Understanding the Federal Style in architecture means distinguishing it from the Georgian Style after the revolution, which brings about the beginning of the end of English influence in America.
In domestic design, rural examples are very similar to those built in pre-revolutionary times, while houses built in prosperous cities such as Boston, Providence, Salem and Portsmouth where subtlety influenced by designs from post-revolutionary France. These house plans emphasized large geometric massing, plain, flat wall surfaces and delicate ornamentation drawn from Classical sources and confined to door, window and cornice moldings. Brick, laid in Flemish bond, was the favored building material, but many frame examples can be found.

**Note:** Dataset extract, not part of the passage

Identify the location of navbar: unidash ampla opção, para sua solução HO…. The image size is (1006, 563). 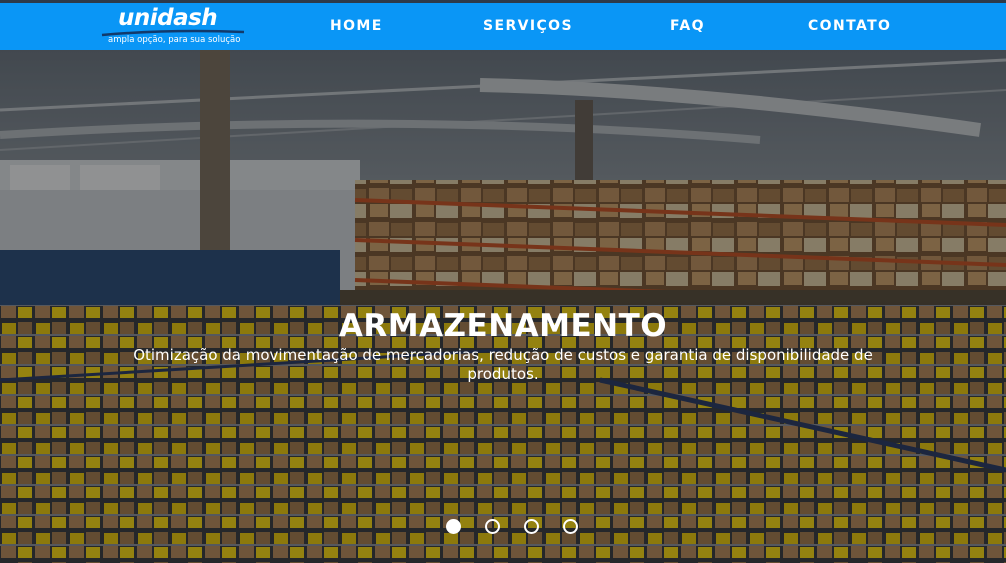
(503, 26).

These houses are usually of three stories and conceal a nearly flat roof behind a balustrade set at the eaves. The five bay facades have a centered entrance above which a Palladian window may be set. Sidelights usually grace the front door which is crowned with an elliptical fanlight. Windows are set widely apart and are double hung sashes with small panes of glass in either a six-over-six or a nine-over-six configuration. Lintels may be splayed and have a centered keystone block. Exterior shutters are seen only in rural houses; high style examples had internal shutters that folded into the interior window jambs.
The design of decorative details was taken from Classical mythology and depicted on the interior plaster panels and moldings. These designs came by way of the English brothers Adam and are seen in the blue and green pastels made popular by Josiah Wedgewood.
Charles Bullfinch was the best known architect of this period in New England. While he transformed colonial Boston into the city we recognize today, Samuel McIntire did the same in the Salem area, and John Holden Green introduced the new taste to Providence.
Rural house designs are usually two story, five bay and end gabled with a centered entrance. But, evidence of a Federal, rather than Georgian date of construction include lighter, more delicate moldings, slender, attenuated Classical columns and pilasters and a centrally located Palladian window or elliptical fanlight. An attached carriage house is not uncommon, having elliptical arches over each of several stalls.